### What to produce
Report back each line of the records that contains the string "screenshot".

### Extracted material
***

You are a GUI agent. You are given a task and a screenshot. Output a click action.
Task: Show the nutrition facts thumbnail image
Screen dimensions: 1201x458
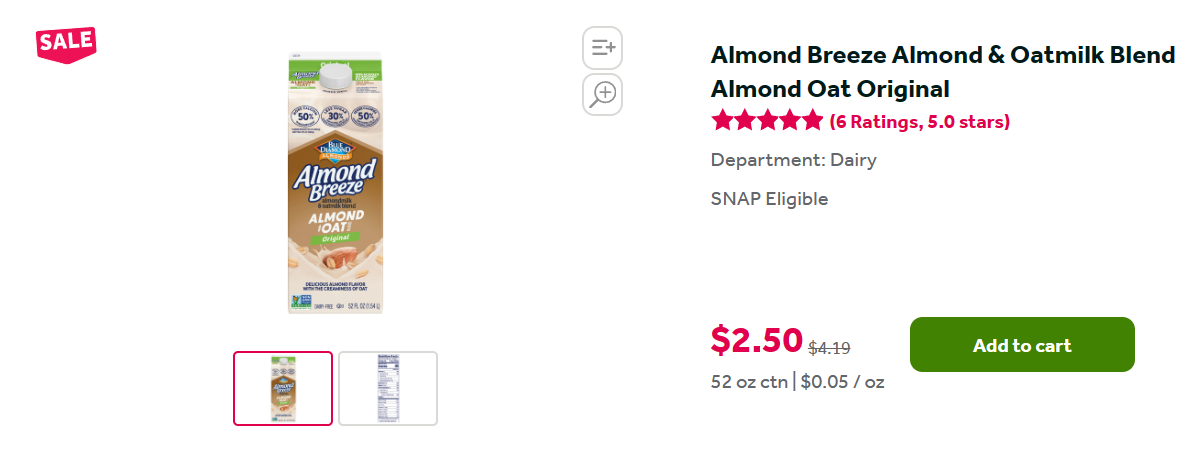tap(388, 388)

***

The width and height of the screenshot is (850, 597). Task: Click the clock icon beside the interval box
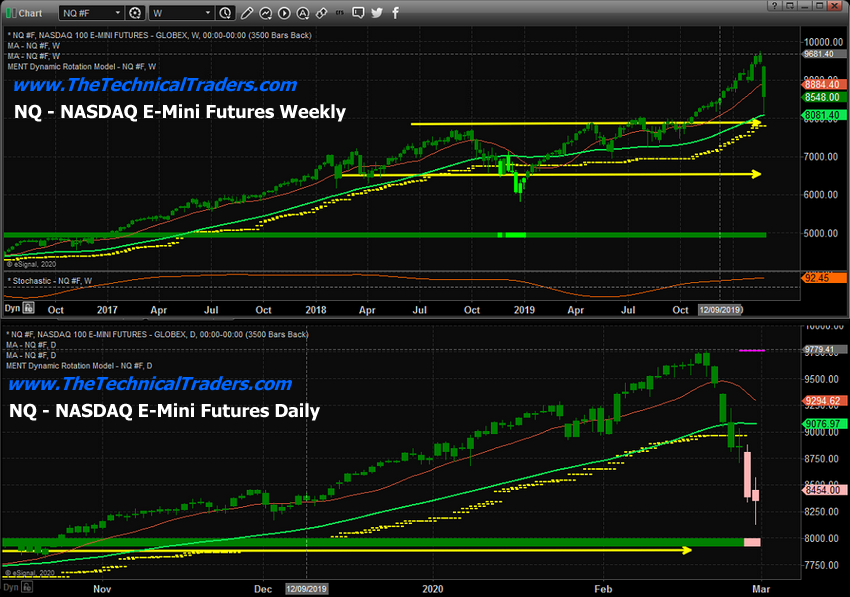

***

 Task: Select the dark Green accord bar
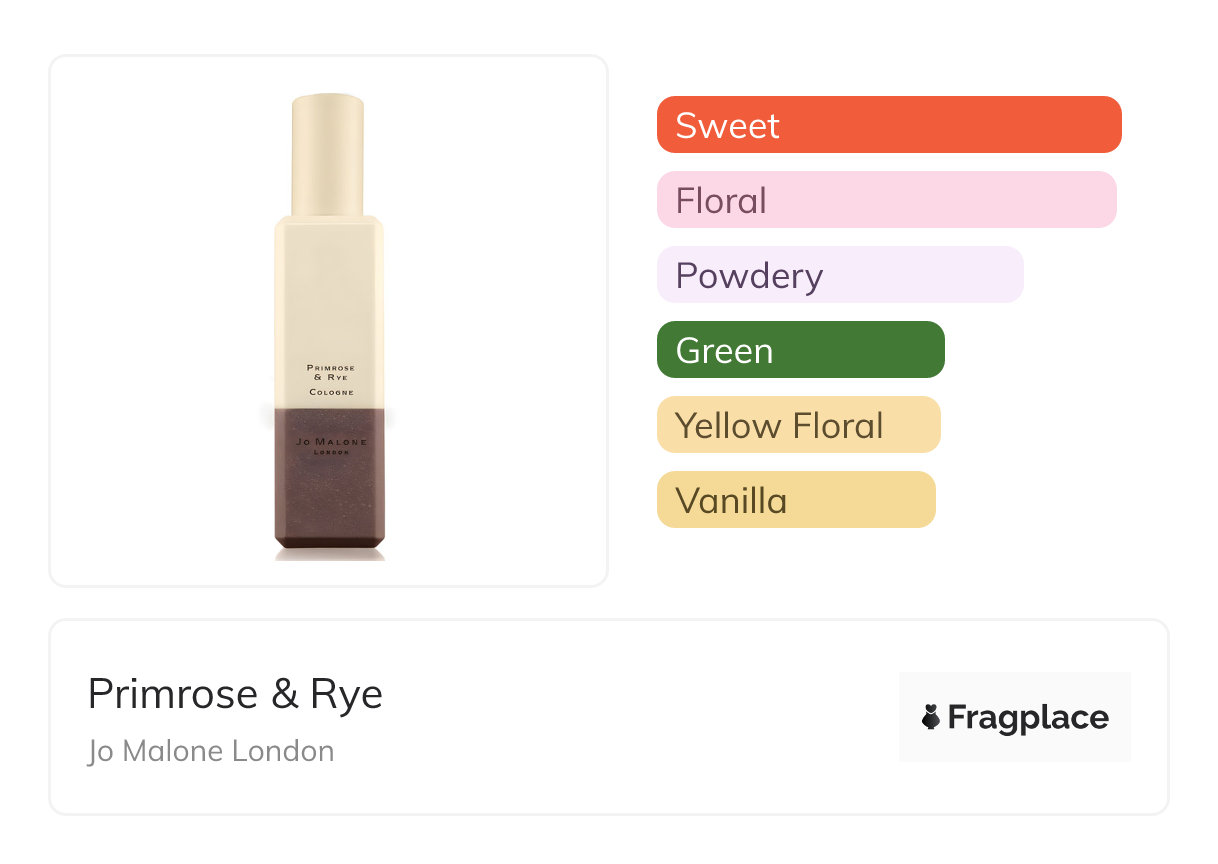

***

### Answer area
You are a GUI agent. You are given a task and a screenshot. Output a click action.
The width and height of the screenshot is (850, 597). Task: Click the clock icon beside the interval box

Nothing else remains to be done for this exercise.